What do data support for these teenagers as adjuncts to prevent the onset of periodontitis? Rechargeable power toothbrushes offer a small, statistically significant benefit in gingival inflammation and plaque levels2. Interdental brushes (IDBs) would be nice, but I know from experience that they sit in the bathroom drawer untouched. IDBs are the interproximal device of choice for interproximal biofilm removal2. Brushing for two minutes with a fluoridated dentifrice is strongly recommended, but expert opinion suggests that two minutes is likely to be insufficient, especially because interdental cleaning devices are also needed2.
I am now recommending parodontax™ to teens with gingivitis, and our dental office also dispenses Enamelon®. Both products contain stannous fluoride to help prevent caries and gingivitis and I haven’t noticed any extrinsic staining. When compared to conventional sodium fluoride toothpastes, the use of stannous dentifrices results in gingivitis and plaque reduction6.

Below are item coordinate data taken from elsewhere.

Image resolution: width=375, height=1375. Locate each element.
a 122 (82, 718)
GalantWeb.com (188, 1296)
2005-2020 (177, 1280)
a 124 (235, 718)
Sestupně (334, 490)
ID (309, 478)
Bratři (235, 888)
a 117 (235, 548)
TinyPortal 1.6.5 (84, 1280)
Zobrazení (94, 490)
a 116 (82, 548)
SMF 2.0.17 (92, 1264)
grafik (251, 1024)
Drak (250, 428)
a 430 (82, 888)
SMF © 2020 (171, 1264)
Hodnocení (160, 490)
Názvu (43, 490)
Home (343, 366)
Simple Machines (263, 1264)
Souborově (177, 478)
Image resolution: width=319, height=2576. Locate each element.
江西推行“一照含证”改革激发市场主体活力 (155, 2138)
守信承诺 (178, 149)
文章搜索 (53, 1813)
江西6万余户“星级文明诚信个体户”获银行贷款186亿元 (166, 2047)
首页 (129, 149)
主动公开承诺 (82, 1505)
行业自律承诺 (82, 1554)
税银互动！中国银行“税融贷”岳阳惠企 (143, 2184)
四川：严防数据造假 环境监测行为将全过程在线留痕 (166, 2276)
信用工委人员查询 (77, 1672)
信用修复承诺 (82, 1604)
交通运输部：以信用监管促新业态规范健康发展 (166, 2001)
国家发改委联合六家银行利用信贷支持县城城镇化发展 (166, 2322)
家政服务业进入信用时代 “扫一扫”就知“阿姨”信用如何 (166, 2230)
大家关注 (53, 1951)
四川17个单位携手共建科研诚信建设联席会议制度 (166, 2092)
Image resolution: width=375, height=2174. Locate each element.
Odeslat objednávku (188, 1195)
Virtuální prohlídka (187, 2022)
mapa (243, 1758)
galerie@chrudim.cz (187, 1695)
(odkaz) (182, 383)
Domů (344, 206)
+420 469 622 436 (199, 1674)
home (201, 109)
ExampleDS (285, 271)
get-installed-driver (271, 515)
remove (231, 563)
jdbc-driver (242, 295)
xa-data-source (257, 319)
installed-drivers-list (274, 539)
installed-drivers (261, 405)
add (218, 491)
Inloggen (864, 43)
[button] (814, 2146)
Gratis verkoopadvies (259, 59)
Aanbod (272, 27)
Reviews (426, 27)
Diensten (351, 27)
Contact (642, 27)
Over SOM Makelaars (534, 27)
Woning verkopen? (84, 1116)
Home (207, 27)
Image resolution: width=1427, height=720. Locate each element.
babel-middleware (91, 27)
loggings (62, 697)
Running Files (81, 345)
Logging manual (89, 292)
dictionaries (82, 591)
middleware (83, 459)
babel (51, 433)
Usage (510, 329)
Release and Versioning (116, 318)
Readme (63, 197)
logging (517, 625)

Recommend a mouthwash that possesses antibacterial and anti-inflammatory properties like Listerine® and give the teen a small sample. I find that if I tell them which color or brand mouthwash to purchase, they’re more likely to try it. I always make these recommendations known to parents, too, if possible.
Not all teens with poor oral hygiene will develop periodontitis, and researchers concur that lifestyle factors, including smoking, Type 2 diabetes, nutrition and psychological stress, along with genetic predisposition, are important risk factors2.
1. S P Ramfjord, R D Emslie, J C Greene, A J Held, and J Waerhaug. Epidemiological studies of periodontal diseases. Am J Public Health Nations Health. 1968 Sep; 58(9): 1713–1722.
2. Chapple ILC, Van der Weijden F, Doerfer C, Herrera D, Shapira L, Polak D, Madianos P, Louropoulou A, Machtei E, Donos N, Greenwell H, Van Winkelhoff AJ, Eren Kuru B, Arweiler N, Teughels W, Aimetti M, Molina A, Montero E, Graziani F. Primary prevention of periodontitis: managing gingivitis. J Clin Periodontol 2015; 42 (Suppl. 16): S71–S76
3. Mancl KA1, Kirsner RS, Ajdic D. Wound biofilms: lessons learned from oral biofilms. Wound Repair Regen. 2013 May-Jun;21(3):352-62. doi: 10.1111/wrr.12034. Epub 2013 Apr
6. Paraskevas S1, van der Weijden GA. A review of the effects of stannous fluoride on gingivitis. J Clin Periodontol. 2006 Jan;33(1):1-13.